毎年恒例の「京の夏の旅」。今回は主に「建築と庭園」が特集されています。
神社を管理する社家が暮らした日本家屋をはじめ、京都を支えた町衆の暮らした京町家、モダンの香り漂う洋風建築などがラインナップ。また、神社や寺院の建物もこの時期限定公開されているところがあります。
暑い京都の夏ですが、夏の期間だけ見られる施設に出かけてみてはいかがでしょう?
各公開施設ではガイドさんの案内もありますよ!

京の夏の旅 2012 文化財特別公開
~京の建築・庭園美~社家・町家・洋館と庭園
2012年7月7日(土)~9月30日(金)

(期間は場所によって異なります。詳細は各施設にご確認ください)

時間:10:00~16:00
料金:大人 600円/小学生 300円(一部施設は料金が異なります)
お問い合わせ:
京都市観光協会 TEL:075-752-7070

京の夏の旅2012 キャンペーンページ:http://www.kyokanko.or.jp/natsu2012/index.html


伏見稲荷大社 荷田春満旧宅・お茶屋

朱塗りの千本鳥居で有名な、全国のお稲荷さんの総本山・伏見稲荷大社。
その社家(神官・宮司さんの家)に生まれた江戸時代の歌人・国学者の荷田春満(かどのあずままろ)の旧宅です。
式台付き玄関や花頭窓のある出書院、違棚を備えた書院式の建物があり、屋敷の北と南には庭園が配置され、風通しのよくなるように工夫された日本家屋となっています。
同時公開のお茶屋は、後水尾天皇から拝領した、昔の御所の一部だった建物で、重要文化財に指定されています。
稲荷山を借景にした庭園や、宗像志功の筆による絵画などと合わせて楽しめます。

料金:
大人 800円/小学生 400円(通常料金とは異なります)
アクセス:JR奈良線「稲荷」駅下車すぐ、または京阪本線「伏見稲荷」駅下車徒歩5分
※ 伏見稲荷大社の境内敷地内にあります。

上賀茂社家・梅辻家住宅

葵祭で知られる、上賀茂神社。神社の周辺には神官の住む社家が数多く立ち並んでおり、景観保護区域に指定されています。
梅辻家は中でも「賀茂七家」の一つに数えられた由緒ある家柄です。
現在の建物は江戸時代後期のもので、現存する賀茂七家の屋敷で唯一残る建物となっています。
書院は約250年前に御所にあった学問所を移築したもの。床の間や付書院を設けた黒書院造で、格式を備えた意匠が見られます。
他にも、高貴な人と他の人の入口が別になっていたり、鳥居をあしらった玄関があったりと社家らしい特徴を見ることが出来ます。

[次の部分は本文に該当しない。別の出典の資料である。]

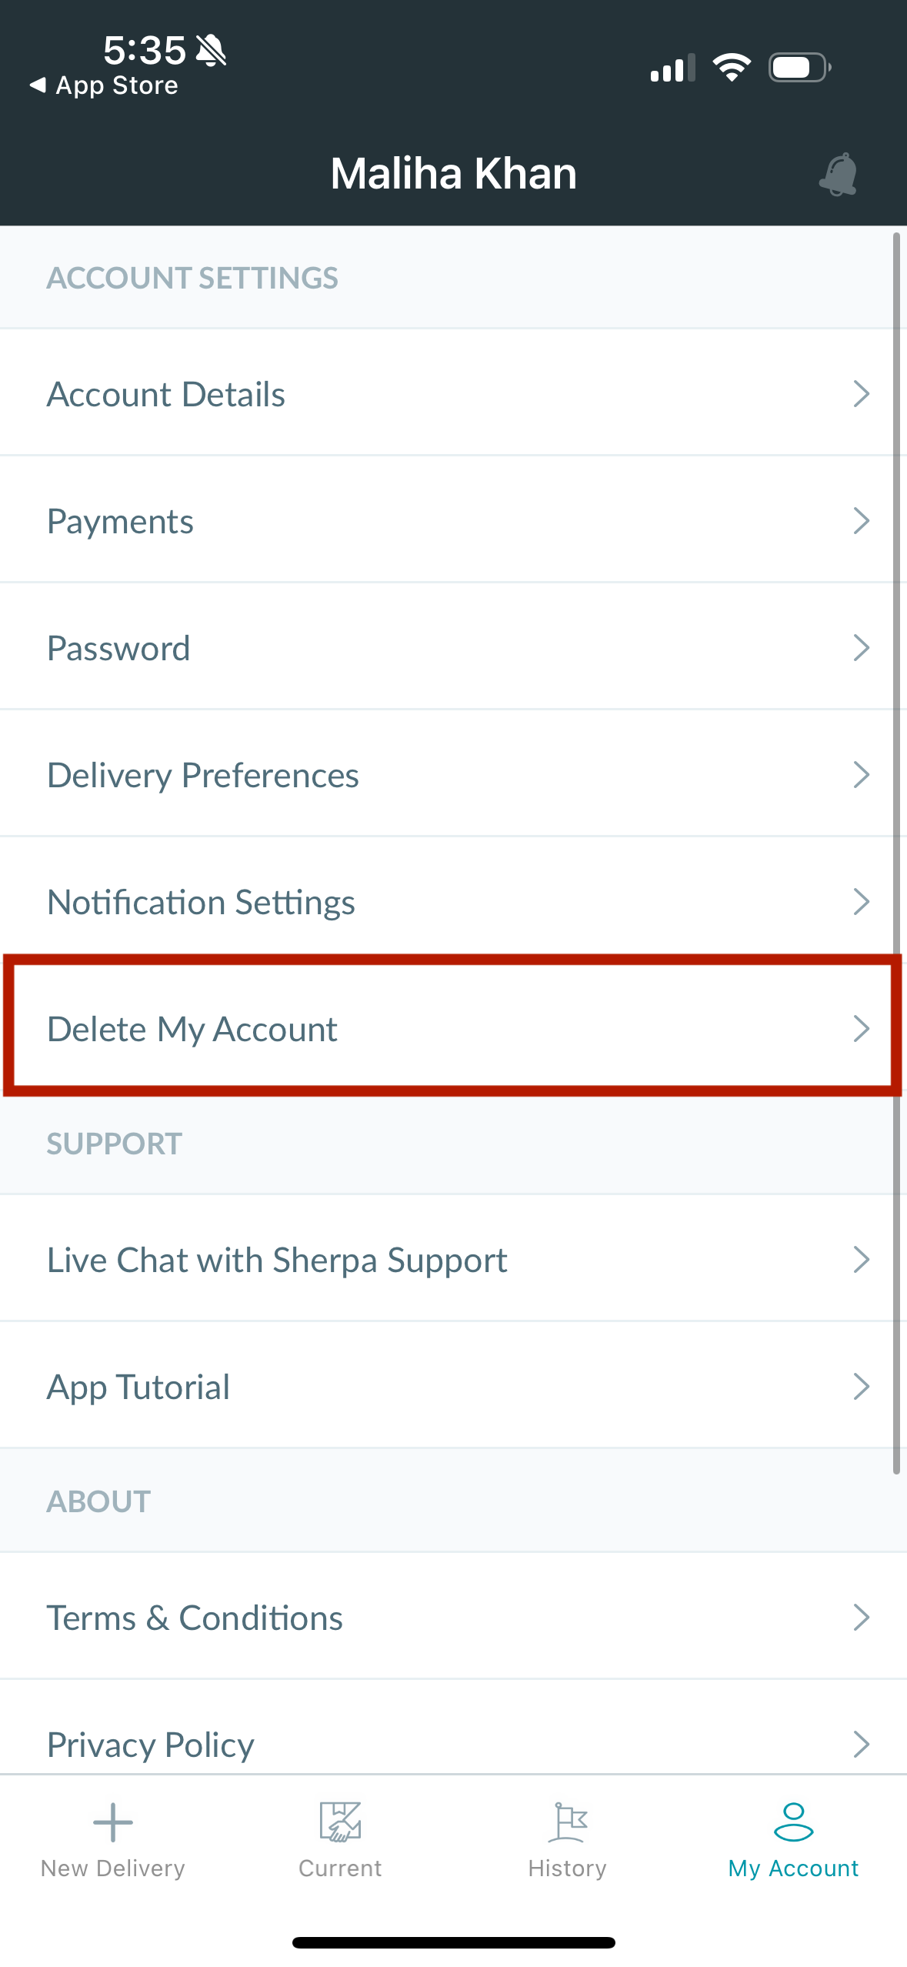Tap the Wi-Fi status icon

coord(732,68)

アクセス:市バス4号系統にて「上賀茂神社前」下車、徒歩7分

長江家住宅

祇園祭の「船鉾」の鉾町にある建物で、元は呉服屋さん。典型的な商家の様相を残す京町家です。
江戸末期から明治・大正にかけて建てられたもので、間口が狭く奥行きの深い「うなぎの寝床」の構造や、糸屋格子に虫籠窓、「おくどさん」と呼ばれる台所がある走り庭など、昔ながらの京町家の暮らしを忍ばせます。
祇園祭の時期は屏風祭も開催し、内部公開もされているお宅ですが、普段の雰囲気はなかなか味わう機会がありません。この機会にぜひ。

アクセス:地下鉄烏丸線「四条」駅下車、徒歩5分

櫻谷文庫 木島櫻谷旧宅

自然や動物画の名手として知られた明治から昭和前期の日本画家・木島櫻谷の旧宅。
今回のイベントが大正2年に建物ができて以来、初めての一般公開となります。
建物がある北野白梅町周辺は、かつては「絵描き村」と呼ばれ、
櫻谷をはじめ堂本印象など京都の有名な画家たちが多く暮らしていた地域です。
日本家屋である和館と、モダンな洋館、そして画家の家らしく画室が備わっています。
当時は和洋折衷の建物がよく建てられましたが、こちらは洋館は
櫻谷自身が窓や階段などあちこちを自らデザインしています。アーティストの家らしい、こだわりを楽しんでみてはいかがでしょうか。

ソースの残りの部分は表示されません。